The first interview is with T-awannda Piper, the woman who, in 2009, carried Derrion Albert's limp body from the Roseland sidewalk near Fenger High School into the Agape Community Center, where he could be tended to safely after a severe beating by young men using scrap lumber. Piper is a community activist. She spoke out only after careful consideration, feeling it might benefit her community. She states, "things have really gone down in terms of people feeling responsible for the young people in our community." She believes public aid has in some ways "handicapped" family dynamics, taking away "the ownership that poor families once had with their children." The kids, she says, have been left to their own devices. Because of what happened to Derrion, a stigma has fallen on the Fenger kids and their families, portrayed as "unpromising, as a breed of animals, as a menace." Piper hopes the stories in the book and the resulting discussions let young people know they have a choice.
The interviews with the kids who have been in gangs reveal their motivations and circumstances related to violence. "when you join a gang," says Jaime Miranda, "it's necessary for you to fight with other gang members, no matter what the cause is." John McCullough, a former gang banger, says violence is an everyday thing. "It's gonna be something petty, and it's gonna end in violence."
Pamela Hester-Jones honors her dead son, Lazarus, with a campaign and service center named after him.

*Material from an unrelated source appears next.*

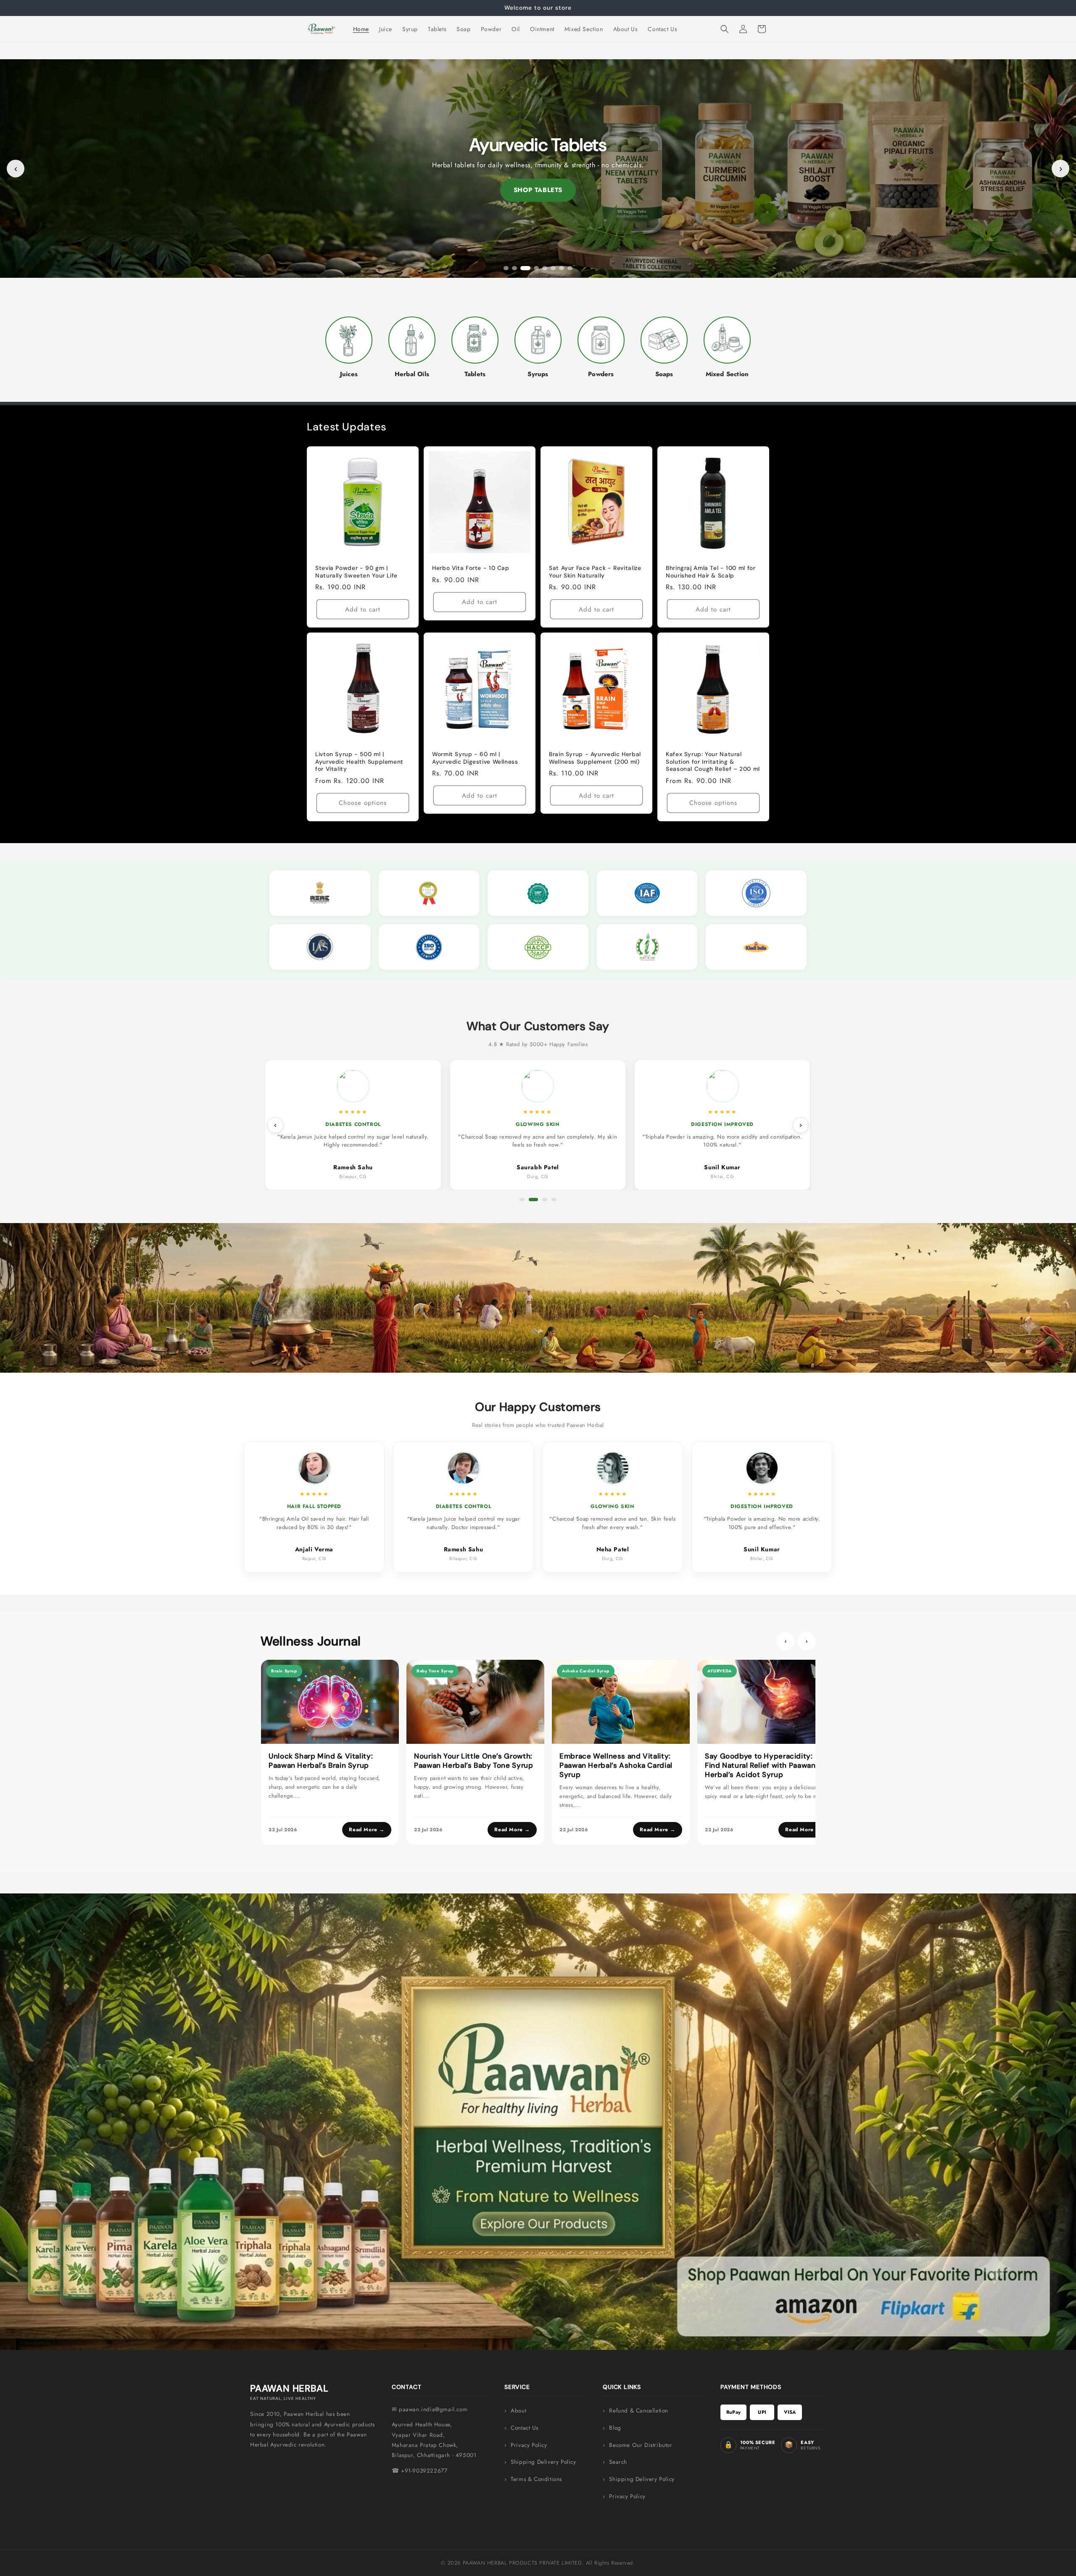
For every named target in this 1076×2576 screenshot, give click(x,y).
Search (618, 2462)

Lazarus, at age 13, was beaten to death on a corner in Albany Park. There were many witnesses and no one did anything to help him, his mom states. Lazarus was a good kid.
Max Cerda, now a middle-aged man, saw himself as a soldier when he was in a gang. For him, learning to read in prison was transformative.
These, and many more accounts, are your entry point into lives twisted byand, yestransformed by violence. They are well worth your investigation.
There is a resource guide at the back of the book that lists some of the groups in Chicago involved in anti-violence efforts. There is also a study guide with questions teachers and discussion groups can use to explore the issues raised by these stories.
Whether you tackle this book and the hard questions it poses on your own or within a group, you will find How Long Will I Cry? eye-opening, unsettling, and perhaps galvanizing to action.
This novel is raw. The author sucks you into the lives of Mac, Mercy, Kayos, Sly Girl and Zall under 18, but each having lived a complete life or two already. The other central character is the city of Vancouver. Each has a distinctive voice. Together, the five girls make up the Black Roses, a girl gang as dangerous as any of their male counterparts staking out territory in the Canadian city.
Anatomy of a Girl Gang is the story of the brief life of the Black Roses ganghow it was born, how it grew, and how it expired. Along the way, you feel for each of the girls: Mac, the leader; Mercy, the Punjabi orphan from Surrey with a knack for theft; Kayos, a kickboxer with a mean weapons collection and a little girl; Sly Girl, native American runaway with a messed-up face; and Z, a graffiti wizard.
You gasp at their backgrounds and what happens to them. You learn a thing or two about how to lift money and cars. And you revel in the rich language. Here's the voice of Z: "my frend Ben-E tellz me de$e chix want2 meet me." And here's the voice of the city: "A hard rain pours into me. … as the indigo evening envelops the city, the sky finds total release, and all the scum is washed off the streets."
The narration jumps back and forth between the characters, each sharing their viewpoint on an incident they experienced together, or a glimpse into their alter-lives outside the gang.
The story revolves around putting together a girl gang with a dream of buying a big house and living the good life. As they all scrabble to pull together their resources, two of them fall in love, and their past, and events conspire against them. The gang hatches a plot to get their hands on a lot of money but things go horribly wrong.
It's a fast read. You can't put it down. The author has a bright future; keep an eye out for her.